Doctors and Psychologists had a little trick they used to use on me as well here that did work.  They pretended to actually buy right into it and write down the theory and even save on my medical record to keep it safe.  When I was trying to get access to a high ranking politician through a psychologist (they worked together) she wrote down the theory and said she would find out for me, she then waited several days to allow me to come down from my high and then sent me a sorry can't help but feel free to approach on your own email.  I don't know might help with the church leader maybe using it for her to believe they are at least taking her claim seriously before rebuking it.  She might also be seeking or expecting some sort of fame through this as well, I know I sure was and it can cause a lot of anxiety as well.  Worrying how you will deal with it etc.  So be wary of this also.

I'm not sure if this is proving helpful at all, I'm just trying to give you a bit of a heads up of the various stages I went through.  
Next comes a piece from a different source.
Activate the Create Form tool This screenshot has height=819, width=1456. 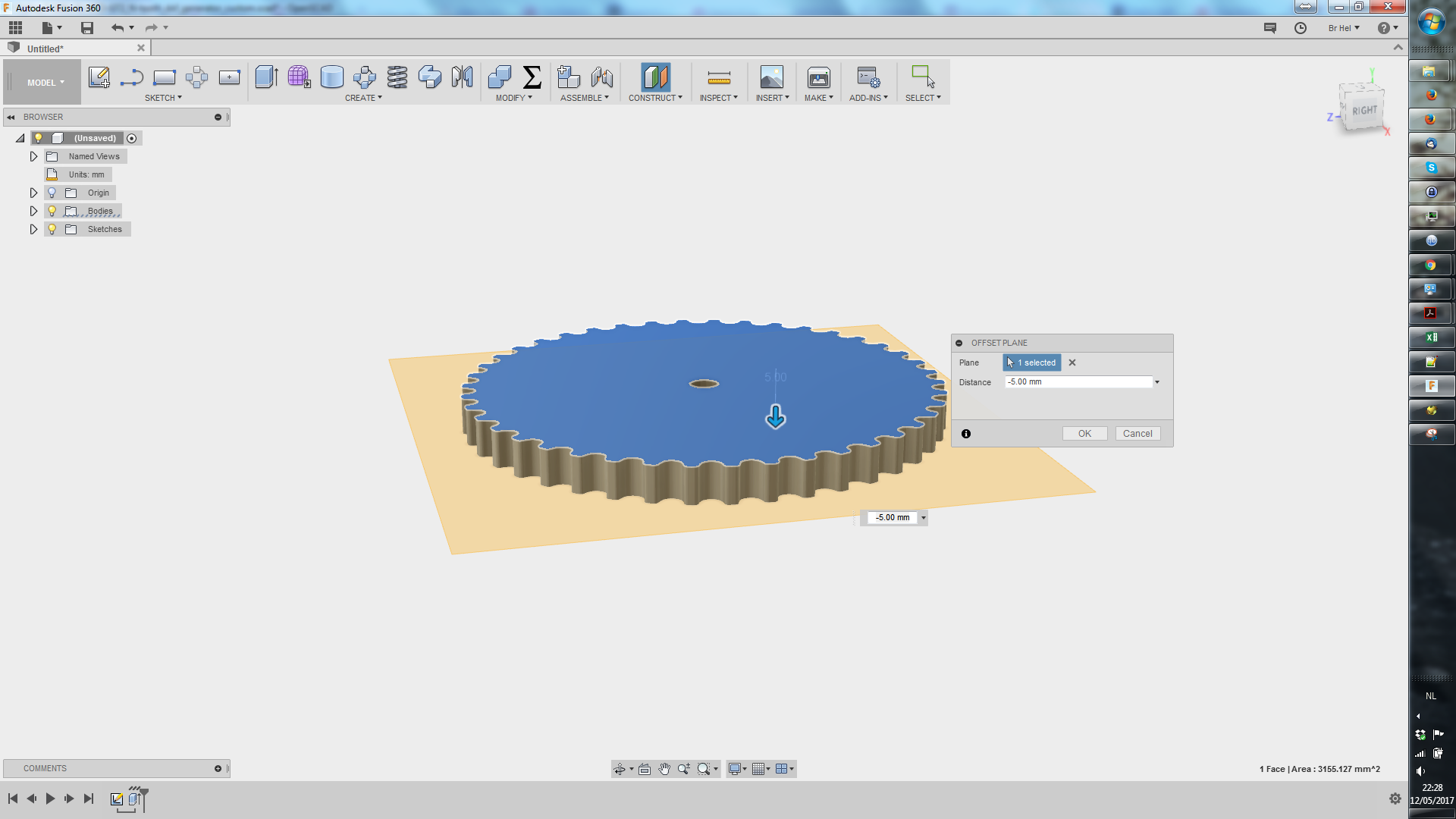299,77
So to get back to your original question, do I think it might help her joining, yes I do, so long as it is done safely.  I'd be interested in knowing how you go.  Good luck!


585414 tn?1288941302
Yes I've had experiences of this nature before. Its important to remember that a mood stabilizer treats mood swings and other aspects of bipolar but it doesn't stop them completely. When I experienced messianic delusions before my current recovery or when I was off a mood stabilizer (even now I require a mood stabilizer along with the antipsychotic agent I am on that's in clinical study that has mitigated most of the psychosis but not mood swings as those require a separate treatment) and during those times I would feel "enlightened" and it generally had bad results. The fact that when I was off medication years ago that I suddenly decided to "convert" to Buddhism was not of course harmful in itself and had it been a rational decision would have been fine. What wasn't was in seeking out meditation groups (which of course are good as a means of relaxation and part of some people's spiritual beliefs) is that I ran into cults that used these "meditation groups" to steer people into them (some of which were anti-medication which is highly of concern). Everyone has the right to their religious beliefs and faith based recovery can be helpful for some people but I agree with above post above watching for messianic delusions and its important to understand those because it could more easily be that rather than being arrogant. If a person notices a person make any sudden changes in lifestyle or belief system and there are reasons behind it that might seem other than rational its best to encourage them to speak to their psychiatrist. Some of those changes would be fine otherwise and of course at all times its essential to note whether any place they are attending might take a stance that is anti-treatment. Any major decision about a person's life should be made while stable.